→ **Material supplied**
Start of Block

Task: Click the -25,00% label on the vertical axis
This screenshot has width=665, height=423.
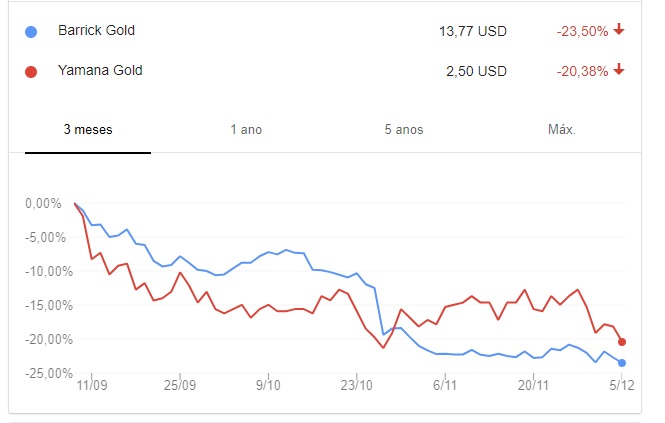Action: click(40, 373)
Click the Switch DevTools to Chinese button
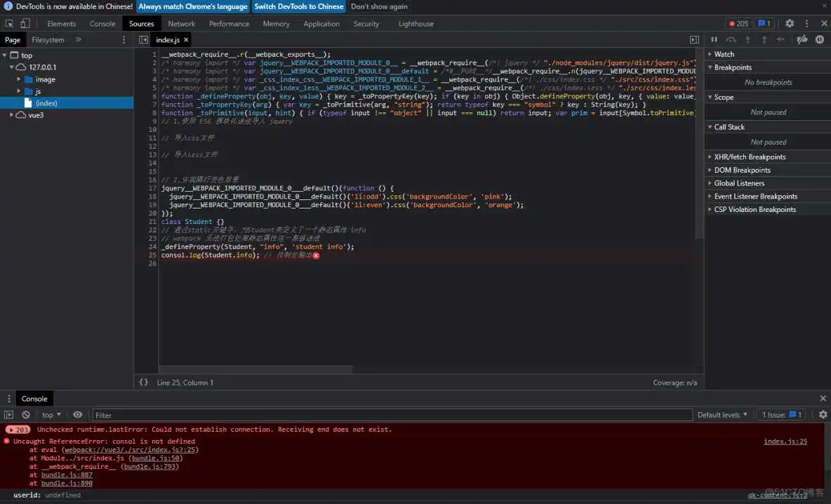The image size is (831, 504). pyautogui.click(x=298, y=6)
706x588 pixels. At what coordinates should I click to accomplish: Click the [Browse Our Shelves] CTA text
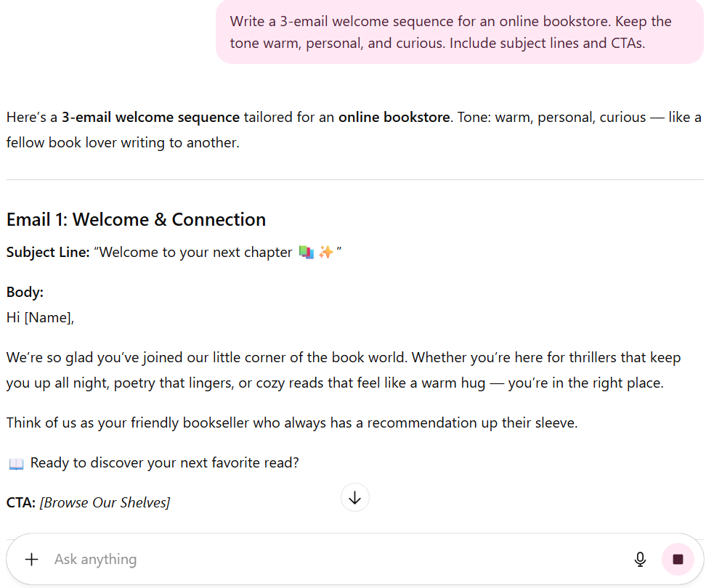pos(105,502)
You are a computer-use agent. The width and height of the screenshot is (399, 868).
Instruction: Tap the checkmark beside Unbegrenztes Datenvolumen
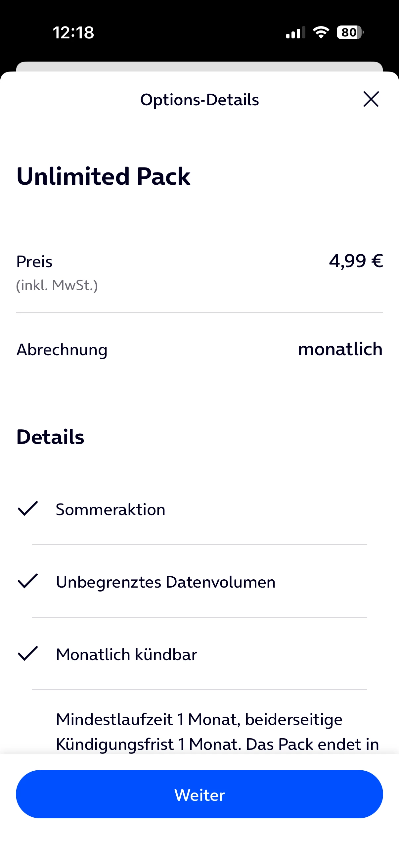pyautogui.click(x=28, y=581)
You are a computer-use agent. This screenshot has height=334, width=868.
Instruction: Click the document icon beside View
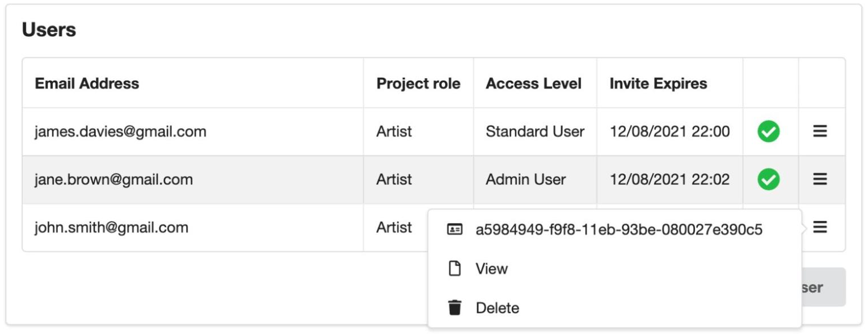pos(454,269)
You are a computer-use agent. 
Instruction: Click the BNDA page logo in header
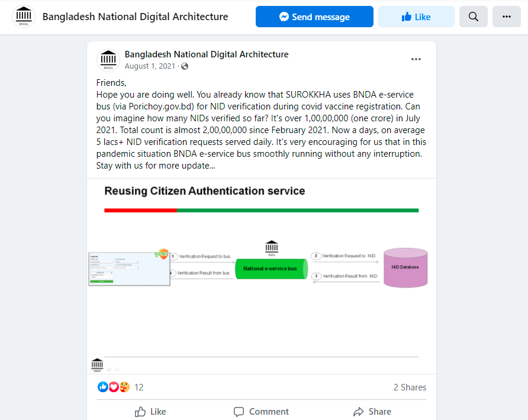point(24,17)
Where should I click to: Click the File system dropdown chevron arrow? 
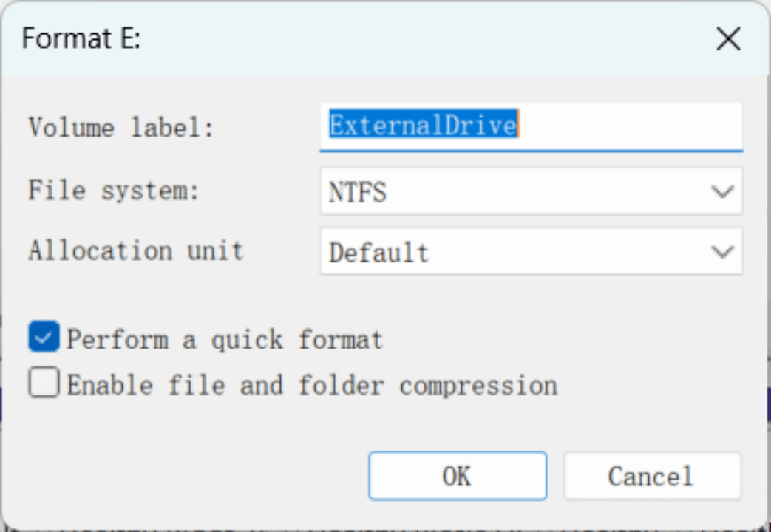pos(722,190)
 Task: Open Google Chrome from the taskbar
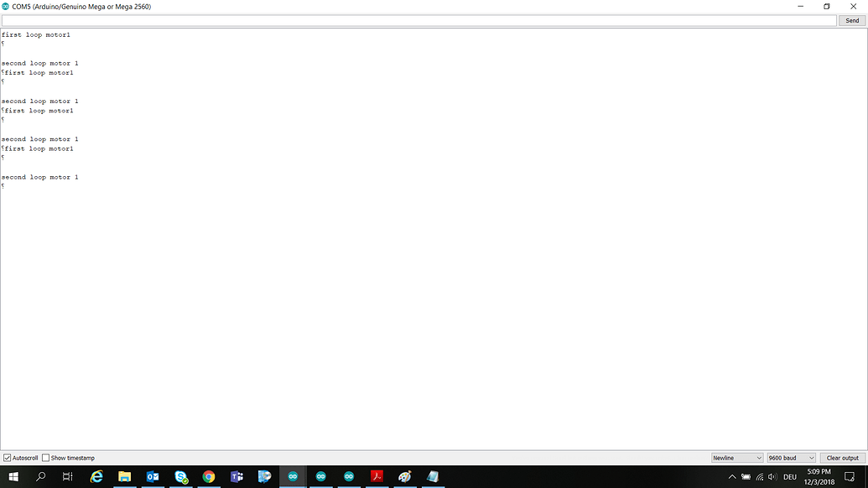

End of Block

→ **Work request**
Give the number of lines in the material above that include the string "computer", with no further text.

→ **Result**
3